Most women would agree that physical violence such as hitting or pushing has no part in a love relationship. But what about more subtle signs that you are not being treated well? Where do you draw the line between arguments that every couple has, and being in a relationship that is crushing your spirit?
Here are some definite red flags:
1. He is always moody and angry with you
Not just every once in a while, but most of the time. You never know what mood he will be in, or what you did this time to upset him, but he is always sure it’s your fault. Consequently you find yourself walking on eggshells trying to avoid problems, but it never seems to work. You feel a knot in your stomach whenever he is around you.

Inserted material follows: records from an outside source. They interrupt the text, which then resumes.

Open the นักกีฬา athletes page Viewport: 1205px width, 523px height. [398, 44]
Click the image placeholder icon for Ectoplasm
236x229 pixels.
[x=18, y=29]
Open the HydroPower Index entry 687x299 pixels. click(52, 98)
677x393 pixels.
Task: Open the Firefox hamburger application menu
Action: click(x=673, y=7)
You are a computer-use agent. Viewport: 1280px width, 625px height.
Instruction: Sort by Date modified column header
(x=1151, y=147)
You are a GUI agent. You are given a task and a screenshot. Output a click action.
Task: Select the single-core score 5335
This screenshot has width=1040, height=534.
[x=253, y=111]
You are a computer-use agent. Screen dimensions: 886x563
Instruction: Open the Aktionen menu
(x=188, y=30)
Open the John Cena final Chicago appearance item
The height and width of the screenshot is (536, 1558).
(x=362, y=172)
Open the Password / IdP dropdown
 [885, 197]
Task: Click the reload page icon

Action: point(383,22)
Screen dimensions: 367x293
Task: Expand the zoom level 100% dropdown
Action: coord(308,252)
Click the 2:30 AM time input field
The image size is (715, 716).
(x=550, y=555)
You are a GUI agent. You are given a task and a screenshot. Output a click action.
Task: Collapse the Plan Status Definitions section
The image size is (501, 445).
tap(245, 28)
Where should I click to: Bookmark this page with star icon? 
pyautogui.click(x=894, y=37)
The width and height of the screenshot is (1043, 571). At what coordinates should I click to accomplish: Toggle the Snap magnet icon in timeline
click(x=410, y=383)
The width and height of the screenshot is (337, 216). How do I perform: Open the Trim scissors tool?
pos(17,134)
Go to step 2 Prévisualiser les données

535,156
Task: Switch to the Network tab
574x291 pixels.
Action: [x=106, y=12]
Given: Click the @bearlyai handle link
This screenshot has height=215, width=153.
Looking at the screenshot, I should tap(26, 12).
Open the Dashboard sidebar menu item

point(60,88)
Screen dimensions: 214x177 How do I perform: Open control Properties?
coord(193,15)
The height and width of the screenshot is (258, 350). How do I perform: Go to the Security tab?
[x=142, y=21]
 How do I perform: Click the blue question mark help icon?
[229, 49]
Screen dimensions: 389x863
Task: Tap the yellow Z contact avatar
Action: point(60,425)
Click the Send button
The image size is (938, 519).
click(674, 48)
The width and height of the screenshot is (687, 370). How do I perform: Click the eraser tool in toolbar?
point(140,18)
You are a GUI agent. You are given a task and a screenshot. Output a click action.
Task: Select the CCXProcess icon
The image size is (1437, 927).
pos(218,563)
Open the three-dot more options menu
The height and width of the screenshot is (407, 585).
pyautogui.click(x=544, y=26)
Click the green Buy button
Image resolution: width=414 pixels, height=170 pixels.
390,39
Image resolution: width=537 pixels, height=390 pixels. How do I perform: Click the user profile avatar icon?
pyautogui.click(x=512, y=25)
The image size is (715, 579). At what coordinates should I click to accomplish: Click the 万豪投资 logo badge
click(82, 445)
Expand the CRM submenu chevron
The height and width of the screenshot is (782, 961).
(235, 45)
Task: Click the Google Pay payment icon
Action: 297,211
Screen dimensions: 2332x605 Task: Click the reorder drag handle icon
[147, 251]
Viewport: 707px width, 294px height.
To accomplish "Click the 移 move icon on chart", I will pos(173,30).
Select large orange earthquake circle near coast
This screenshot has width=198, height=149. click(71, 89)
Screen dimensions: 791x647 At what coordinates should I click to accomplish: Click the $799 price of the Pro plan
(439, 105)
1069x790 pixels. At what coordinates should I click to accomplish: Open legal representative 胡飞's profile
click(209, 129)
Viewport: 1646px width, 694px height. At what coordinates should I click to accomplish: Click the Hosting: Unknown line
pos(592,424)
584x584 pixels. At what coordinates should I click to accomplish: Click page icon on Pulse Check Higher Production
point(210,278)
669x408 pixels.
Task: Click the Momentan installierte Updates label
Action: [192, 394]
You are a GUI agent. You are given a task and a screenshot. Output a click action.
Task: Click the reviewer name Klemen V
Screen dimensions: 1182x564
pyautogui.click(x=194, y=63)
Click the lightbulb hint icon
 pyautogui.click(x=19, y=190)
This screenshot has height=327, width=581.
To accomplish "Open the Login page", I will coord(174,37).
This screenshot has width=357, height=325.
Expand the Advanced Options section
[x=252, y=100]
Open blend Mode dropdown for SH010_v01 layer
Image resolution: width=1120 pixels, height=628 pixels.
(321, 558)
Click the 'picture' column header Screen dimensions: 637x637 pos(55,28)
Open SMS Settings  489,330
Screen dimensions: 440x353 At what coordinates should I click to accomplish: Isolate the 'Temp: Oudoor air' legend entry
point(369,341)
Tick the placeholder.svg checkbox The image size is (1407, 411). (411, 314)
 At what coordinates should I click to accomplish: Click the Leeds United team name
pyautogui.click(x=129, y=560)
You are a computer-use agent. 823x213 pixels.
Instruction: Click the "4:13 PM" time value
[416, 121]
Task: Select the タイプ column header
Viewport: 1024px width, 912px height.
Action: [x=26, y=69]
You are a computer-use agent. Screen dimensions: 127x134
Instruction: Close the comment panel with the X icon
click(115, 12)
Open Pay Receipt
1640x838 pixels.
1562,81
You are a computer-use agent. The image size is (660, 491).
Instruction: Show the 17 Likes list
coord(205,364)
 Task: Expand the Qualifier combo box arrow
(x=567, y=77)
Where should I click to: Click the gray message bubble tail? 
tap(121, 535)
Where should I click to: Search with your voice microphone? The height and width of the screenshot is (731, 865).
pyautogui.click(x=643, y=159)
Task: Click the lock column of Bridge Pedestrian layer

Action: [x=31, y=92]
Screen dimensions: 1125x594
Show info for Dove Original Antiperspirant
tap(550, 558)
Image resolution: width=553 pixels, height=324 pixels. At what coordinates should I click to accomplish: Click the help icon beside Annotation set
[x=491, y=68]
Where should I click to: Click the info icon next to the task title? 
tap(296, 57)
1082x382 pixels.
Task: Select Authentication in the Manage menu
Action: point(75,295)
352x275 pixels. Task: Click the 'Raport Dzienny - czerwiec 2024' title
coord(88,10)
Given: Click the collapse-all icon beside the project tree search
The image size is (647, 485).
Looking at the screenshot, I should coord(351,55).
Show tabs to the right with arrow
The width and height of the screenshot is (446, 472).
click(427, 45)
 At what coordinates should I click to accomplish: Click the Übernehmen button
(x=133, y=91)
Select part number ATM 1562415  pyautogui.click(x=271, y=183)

2. He never agrees with you
No matter what you say, he says the opposite. It’s always black or white with him. He never caveats his views with "I think" or "in my opinion". He doesn’t show interest in how you or others see the world. He tells you you are dumb or naïve or tries to otherwise undermine your self-esteem. Interestingly, while he belittles you in private, he may be quite the charmer in public. This is extra confusing, because none of your friends or family are able to validate what you’re experiencing.
3. He doesn’t trust you
He’s always suspicious. He says you do things just to harm him. He says you flirt with other men, even though you don’t. He calls you names. He checks up on you or makes up rules in order to control your behavior. He hates it when you spend time with other people and uses threats or manipulation to stop you from doing it.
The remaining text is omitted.